**Requirement**
Set down exactly the lines below between the line holding "Given: Pick the red color swatch" and the line holding "Task: Toggle Chinese input mode 中 button", inclusive; no other line belongs in the answer.

**Stored items from a collection**
^^^^^^^^^^^^^^^^
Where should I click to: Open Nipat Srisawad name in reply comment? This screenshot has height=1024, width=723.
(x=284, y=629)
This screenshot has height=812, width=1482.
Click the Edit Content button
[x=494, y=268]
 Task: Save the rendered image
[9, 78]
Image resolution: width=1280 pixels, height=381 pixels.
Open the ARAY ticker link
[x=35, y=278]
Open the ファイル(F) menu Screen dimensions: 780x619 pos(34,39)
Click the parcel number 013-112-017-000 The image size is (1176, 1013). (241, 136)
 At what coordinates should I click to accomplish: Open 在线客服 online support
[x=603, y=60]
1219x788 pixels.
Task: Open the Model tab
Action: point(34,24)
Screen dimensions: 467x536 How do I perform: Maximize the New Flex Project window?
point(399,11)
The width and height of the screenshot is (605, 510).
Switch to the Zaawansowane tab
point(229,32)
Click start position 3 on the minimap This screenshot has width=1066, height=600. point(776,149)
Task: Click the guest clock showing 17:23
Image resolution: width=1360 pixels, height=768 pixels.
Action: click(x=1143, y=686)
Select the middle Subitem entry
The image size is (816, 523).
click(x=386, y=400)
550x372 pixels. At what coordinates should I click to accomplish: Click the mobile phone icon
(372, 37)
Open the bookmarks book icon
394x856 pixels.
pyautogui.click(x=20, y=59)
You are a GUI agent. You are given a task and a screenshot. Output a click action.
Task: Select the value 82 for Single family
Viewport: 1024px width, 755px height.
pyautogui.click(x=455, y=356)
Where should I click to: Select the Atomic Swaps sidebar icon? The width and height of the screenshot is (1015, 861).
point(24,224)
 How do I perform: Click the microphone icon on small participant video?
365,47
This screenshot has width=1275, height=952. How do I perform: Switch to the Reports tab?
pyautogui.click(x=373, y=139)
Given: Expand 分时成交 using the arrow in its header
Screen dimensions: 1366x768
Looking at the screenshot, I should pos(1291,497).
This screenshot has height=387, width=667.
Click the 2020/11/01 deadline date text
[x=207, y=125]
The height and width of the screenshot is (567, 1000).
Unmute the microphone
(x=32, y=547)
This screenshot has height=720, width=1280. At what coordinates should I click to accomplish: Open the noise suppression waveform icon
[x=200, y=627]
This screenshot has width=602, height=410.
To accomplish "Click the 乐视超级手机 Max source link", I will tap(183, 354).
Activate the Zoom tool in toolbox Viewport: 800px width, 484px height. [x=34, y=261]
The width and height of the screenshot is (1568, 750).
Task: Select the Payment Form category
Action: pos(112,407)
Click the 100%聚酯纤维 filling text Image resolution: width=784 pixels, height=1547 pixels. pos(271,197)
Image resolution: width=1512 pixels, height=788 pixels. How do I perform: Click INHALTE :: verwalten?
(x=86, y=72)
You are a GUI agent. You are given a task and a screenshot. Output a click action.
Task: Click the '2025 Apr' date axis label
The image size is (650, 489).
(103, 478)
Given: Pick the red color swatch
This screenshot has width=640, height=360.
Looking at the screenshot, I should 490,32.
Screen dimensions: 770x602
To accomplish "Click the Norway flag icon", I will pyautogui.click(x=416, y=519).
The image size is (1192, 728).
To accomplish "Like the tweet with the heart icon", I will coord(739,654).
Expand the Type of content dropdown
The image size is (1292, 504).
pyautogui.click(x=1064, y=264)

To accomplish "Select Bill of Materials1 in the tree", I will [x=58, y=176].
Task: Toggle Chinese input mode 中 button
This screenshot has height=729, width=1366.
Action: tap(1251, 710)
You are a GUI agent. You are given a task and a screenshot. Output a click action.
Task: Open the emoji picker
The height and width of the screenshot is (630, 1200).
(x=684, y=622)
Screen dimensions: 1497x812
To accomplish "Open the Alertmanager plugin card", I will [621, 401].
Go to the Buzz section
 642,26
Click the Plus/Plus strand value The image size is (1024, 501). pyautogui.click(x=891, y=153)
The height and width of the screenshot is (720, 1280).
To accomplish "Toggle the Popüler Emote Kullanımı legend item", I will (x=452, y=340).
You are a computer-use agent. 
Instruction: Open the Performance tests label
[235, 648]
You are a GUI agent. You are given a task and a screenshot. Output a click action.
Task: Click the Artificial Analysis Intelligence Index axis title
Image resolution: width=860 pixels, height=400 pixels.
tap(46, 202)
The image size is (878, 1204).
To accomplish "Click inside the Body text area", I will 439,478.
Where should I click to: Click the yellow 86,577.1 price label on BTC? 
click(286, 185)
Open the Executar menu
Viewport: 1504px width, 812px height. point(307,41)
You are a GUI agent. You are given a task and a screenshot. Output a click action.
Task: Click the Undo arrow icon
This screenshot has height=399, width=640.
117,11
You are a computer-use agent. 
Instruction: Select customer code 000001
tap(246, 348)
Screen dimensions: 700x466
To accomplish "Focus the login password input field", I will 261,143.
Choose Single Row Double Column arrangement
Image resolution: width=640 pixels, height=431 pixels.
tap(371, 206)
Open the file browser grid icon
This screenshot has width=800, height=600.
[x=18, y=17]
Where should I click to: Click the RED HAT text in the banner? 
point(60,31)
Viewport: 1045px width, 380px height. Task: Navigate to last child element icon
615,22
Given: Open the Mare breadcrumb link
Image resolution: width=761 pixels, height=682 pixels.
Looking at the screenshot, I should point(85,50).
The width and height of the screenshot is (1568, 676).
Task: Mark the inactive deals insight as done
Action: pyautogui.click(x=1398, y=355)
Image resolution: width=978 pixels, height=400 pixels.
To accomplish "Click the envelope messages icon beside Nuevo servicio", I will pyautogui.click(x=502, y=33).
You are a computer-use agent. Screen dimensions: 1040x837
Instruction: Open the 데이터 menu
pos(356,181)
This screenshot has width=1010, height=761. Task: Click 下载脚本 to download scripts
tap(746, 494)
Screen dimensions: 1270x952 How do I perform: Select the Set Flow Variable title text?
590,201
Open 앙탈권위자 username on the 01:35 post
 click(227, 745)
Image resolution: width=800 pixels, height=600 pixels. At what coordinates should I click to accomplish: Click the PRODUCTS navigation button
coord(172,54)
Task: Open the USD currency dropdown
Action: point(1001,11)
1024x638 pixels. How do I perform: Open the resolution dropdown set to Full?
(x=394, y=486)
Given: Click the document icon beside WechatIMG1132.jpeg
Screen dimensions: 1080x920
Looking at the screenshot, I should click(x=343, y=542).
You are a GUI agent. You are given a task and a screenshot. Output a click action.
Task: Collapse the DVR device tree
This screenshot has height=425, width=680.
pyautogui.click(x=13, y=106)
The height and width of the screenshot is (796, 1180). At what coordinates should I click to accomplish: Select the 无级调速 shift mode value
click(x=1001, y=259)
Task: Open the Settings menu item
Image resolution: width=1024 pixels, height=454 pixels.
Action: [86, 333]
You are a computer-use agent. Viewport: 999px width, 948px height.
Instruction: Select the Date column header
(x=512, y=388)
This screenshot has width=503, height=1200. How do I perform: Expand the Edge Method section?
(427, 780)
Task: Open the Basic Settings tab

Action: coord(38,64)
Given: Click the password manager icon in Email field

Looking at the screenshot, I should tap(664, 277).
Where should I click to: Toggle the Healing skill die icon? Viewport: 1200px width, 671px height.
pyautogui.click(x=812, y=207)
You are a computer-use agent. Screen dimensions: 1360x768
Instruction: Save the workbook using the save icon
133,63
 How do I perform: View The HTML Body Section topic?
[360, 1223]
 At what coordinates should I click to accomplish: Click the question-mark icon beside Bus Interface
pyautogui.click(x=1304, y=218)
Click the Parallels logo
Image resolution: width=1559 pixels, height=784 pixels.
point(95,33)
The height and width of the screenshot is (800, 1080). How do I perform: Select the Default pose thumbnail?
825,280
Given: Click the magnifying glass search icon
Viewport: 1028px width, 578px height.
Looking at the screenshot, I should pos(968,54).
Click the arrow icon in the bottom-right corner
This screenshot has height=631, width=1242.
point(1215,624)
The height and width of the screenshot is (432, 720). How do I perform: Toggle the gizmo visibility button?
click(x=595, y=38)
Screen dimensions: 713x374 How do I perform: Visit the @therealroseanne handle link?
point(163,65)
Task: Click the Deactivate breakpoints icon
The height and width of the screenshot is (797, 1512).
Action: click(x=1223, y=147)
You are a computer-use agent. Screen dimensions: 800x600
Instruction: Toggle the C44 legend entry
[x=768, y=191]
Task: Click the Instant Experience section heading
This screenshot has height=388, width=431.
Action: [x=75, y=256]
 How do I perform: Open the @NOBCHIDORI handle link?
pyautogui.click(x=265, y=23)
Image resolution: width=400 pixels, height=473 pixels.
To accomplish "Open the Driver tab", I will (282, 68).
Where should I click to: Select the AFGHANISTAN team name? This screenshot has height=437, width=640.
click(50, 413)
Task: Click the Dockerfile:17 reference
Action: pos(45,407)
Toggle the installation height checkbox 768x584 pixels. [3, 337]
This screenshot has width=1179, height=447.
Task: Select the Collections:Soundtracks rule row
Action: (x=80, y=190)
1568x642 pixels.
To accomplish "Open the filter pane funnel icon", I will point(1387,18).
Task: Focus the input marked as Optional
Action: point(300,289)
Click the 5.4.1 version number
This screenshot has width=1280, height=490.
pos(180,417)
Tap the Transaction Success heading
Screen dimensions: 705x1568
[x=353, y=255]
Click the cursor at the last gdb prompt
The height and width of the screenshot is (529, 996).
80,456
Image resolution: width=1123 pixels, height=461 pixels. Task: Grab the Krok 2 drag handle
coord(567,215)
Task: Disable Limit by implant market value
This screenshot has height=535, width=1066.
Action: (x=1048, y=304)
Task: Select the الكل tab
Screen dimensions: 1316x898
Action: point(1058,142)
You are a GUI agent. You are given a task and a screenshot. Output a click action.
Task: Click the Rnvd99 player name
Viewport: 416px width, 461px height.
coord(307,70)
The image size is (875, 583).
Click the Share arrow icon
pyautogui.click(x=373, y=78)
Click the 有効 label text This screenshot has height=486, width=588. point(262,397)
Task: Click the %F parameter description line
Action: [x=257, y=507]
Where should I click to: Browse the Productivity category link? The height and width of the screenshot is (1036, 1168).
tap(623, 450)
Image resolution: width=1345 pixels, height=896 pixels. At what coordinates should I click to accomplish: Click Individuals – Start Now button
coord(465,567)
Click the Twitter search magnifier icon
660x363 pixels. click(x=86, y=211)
^^^^^^^^^^^^^^^^
**Written answer**
Given: Pick the red color swatch
This screenshot has width=640, height=360.
Looking at the screenshot, I should 490,32.
Screen dimensions: 770x602
To accomplish "Click the Norway flag icon", I will pyautogui.click(x=416, y=519).
The image size is (1192, 728).
To accomplish "Like the tweet with the heart icon", I will coord(739,654).
Expand the Type of content dropdown
The image size is (1292, 504).
pyautogui.click(x=1064, y=264)

To accomplish "Select Bill of Materials1 in the tree", I will [x=58, y=176].
Task: Toggle Chinese input mode 中 button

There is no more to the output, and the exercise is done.